安心問答−浄土真宗の信心について−

浄土真宗の信心についての問答

信心決定し、報土往生するのが浄土真宗(メールで質問)

メールで質問を頂きました。有り難うございました。

友人が急に次のように言ってきたのでびっくりしてしまいました。
「自分はけど往生出来る身になったから、そんなに急げ急げ、今の救いと心配しないでいい」
そこでお尋ねしたいのですが、

  1. 真宗では化土往生を認めていますか?
  2. 認めているとして(19願でしょうが)今、現在判ることがあるのでしょうか。確か臨終来迎までハッキリしないと聞いたことがあるのですが;
  3. 「あなたは19願にいますよ」と信後の方が認定できるのでしょうか。

以上3つよろしくお願いいたします。
(匿名のメールでの質問)

回答をいたしますが、その前に、「化土往生できる身になった」ということが、「報土往生をいそがなくてよい」という理由にはなりません。往生浄土は一人一人のしのぎですが、化土と報土と、どちらに行きたいですか?とその方にお尋ねしたいと思います。
化土の方が素晴らしいと思っているからそのようにいわれるのでしょうか。それなら理屈も判りますが、報土往生をしたくないのでないかぎり、「化土往生出来る身になったから急がなくて良い」というのは、安楽椅子に腰をかけているだけです。阿弥陀仏の救いではありません。

お尋ねの件ですが、
1について、浄土真宗では化土往生を認めているというのは、存在するかしないかということならば、化土往生というものがあるということは書かれています。
2の質問は、仮定の話ですから、回答は難しいです。化土往生の人が現在いるとしても、「だからどうしたのですか?」という類の話です。
仮に、諸行往生だといたしますと、これは臨終来迎ですから平生に自覚はありません。
3の質問ですが、真実信心なら、当事者と阿弥陀仏の間でのことですから、わかりません。ただこれは真実信心のはなしなので、「化土往生している」と自称している人に関しては、諸行往生しようとしている人でしょうから、現在ただ今においては、真実信心の人ではないということになります。
「19願にいますよ」という言い方は、あまり適当ではないので「報土往生できませんよ」というくらいでよいと思います。

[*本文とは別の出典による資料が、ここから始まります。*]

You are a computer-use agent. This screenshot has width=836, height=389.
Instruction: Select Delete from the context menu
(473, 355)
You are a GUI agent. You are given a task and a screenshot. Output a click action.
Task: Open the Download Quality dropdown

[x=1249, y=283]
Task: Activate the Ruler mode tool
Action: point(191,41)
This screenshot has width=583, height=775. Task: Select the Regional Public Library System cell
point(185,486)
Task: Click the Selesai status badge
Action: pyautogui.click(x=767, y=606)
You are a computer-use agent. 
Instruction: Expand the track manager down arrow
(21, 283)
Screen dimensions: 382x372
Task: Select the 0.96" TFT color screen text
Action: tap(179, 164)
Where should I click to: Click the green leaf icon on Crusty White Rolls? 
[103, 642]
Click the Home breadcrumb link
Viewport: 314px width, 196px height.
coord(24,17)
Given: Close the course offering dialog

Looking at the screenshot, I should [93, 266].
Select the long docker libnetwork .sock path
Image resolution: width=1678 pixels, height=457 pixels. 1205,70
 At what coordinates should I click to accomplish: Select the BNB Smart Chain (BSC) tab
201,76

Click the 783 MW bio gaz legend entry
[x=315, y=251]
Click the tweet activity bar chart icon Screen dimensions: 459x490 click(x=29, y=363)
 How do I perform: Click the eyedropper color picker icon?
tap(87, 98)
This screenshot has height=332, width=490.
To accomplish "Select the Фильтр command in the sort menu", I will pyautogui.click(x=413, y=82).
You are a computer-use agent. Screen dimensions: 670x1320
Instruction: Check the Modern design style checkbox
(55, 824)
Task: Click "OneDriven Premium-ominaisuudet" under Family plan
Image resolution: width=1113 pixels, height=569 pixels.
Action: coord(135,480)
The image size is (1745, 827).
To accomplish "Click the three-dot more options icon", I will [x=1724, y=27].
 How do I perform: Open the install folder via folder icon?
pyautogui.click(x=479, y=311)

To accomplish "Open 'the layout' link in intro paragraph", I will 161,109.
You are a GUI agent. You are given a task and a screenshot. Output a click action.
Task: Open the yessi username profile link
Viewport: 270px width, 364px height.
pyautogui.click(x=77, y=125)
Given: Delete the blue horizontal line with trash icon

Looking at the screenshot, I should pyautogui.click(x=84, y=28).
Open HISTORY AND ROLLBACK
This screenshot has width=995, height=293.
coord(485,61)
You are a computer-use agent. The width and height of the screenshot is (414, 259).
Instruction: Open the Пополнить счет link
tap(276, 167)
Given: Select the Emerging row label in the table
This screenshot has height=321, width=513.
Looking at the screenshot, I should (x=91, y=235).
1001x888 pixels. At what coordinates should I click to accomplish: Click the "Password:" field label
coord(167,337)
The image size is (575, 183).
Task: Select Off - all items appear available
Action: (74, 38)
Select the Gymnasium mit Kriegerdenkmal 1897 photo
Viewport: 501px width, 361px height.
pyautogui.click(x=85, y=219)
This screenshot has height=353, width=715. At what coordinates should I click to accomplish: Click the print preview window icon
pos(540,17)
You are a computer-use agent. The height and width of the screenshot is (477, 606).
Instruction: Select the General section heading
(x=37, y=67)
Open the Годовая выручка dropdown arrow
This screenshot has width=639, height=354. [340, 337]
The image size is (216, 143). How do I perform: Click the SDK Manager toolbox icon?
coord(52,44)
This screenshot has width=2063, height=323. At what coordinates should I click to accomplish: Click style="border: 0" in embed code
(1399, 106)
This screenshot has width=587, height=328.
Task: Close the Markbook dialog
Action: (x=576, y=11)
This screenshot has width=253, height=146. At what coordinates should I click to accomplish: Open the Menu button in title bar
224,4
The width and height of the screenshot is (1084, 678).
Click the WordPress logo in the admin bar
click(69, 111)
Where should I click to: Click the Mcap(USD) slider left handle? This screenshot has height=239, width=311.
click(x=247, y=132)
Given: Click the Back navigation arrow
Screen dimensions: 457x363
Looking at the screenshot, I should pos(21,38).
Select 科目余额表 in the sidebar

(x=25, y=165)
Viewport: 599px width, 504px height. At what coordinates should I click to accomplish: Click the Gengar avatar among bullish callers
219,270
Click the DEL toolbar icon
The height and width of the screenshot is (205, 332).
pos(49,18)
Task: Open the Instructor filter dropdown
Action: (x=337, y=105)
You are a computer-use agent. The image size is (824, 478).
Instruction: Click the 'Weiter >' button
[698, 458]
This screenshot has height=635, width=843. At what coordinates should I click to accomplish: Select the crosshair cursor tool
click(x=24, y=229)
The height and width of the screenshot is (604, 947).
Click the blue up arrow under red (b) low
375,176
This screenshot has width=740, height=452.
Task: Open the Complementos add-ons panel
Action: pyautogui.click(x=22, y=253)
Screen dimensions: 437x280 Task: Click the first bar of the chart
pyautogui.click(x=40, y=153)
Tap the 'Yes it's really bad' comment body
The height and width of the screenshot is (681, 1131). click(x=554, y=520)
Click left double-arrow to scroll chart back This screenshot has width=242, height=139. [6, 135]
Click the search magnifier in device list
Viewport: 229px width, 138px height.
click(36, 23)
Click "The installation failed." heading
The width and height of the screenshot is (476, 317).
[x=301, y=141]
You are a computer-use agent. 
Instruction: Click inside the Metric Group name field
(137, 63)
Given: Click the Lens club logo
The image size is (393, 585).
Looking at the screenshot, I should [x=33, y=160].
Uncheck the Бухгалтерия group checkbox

最初に書きましたが、浄土真宗は、真実信心をただ今阿弥陀仏より獲得し、報土(極楽)往生即成仏するという教えです。親鸞聖人も蓮如上人もそれ1つを勧められました。

「真実信心をうれば実報土に生る」と教えたまえるを浄土真宗とすと知るべし。(唯信鈔文意)

「真実信心を獲得すれば弥陀の報土(極楽)に往生する」と教えるのが浄土真宗であると親鸞聖人は言われています。

蓮如上人も同様に

信心を決定せずは、今度の報土の往生は不定なり。(御文章5帖目11通・御正忌)

信心決定しなかったら、報土往生はできないといわれています。
だからこそ、信心決定せよと勧めておられるのです。

あわれあわれ、存命の中に皆々信心決定あれかしと、朝夕思いはんべり。(御文章4帖目15通・大阪建立)

現在ただ今救われるのが阿弥陀仏の本願ですから、ただ今阿弥陀仏の本願に救われていないということは、報土往生ができないということです。それが一大事だと蓮如上人は言われています。

この一流のうちに於て確々とその信心のすがたをも得たる人これなし。かくの如くの輩はいかでか報土の往生をば容易く遂ぐべきや。一大事というはこれなり。(御文章1帖目5通・雪の中)

浄土真宗の人の中で、真実信心を獲た人がなかなかいない。それらの人は死んで弥陀の極楽浄土(報土)に往生できない。一大事というのはこのことなのだといわれています。
現在弥陀に救われていないことが、それこそ一大事なのです。

また、御文章に「化土」という言葉は一カ所も出てきません。「報土往生」や「報土の往生」という言葉は27カ所、「浄土」という言葉(「浄土宗」は除く)は33カ所でてきます。
80通の御文章で、「報土(極楽・浄土)」に関する言葉が、60カ所もでてくるのに対して、「化土(辺地)」は、0です。

このことからも「化土往生」を勧めるのは浄土真宗ではありません。
ただ今弥陀に救われ、信心決定の身になり、報土往生を遂げるのが浄土真宗です。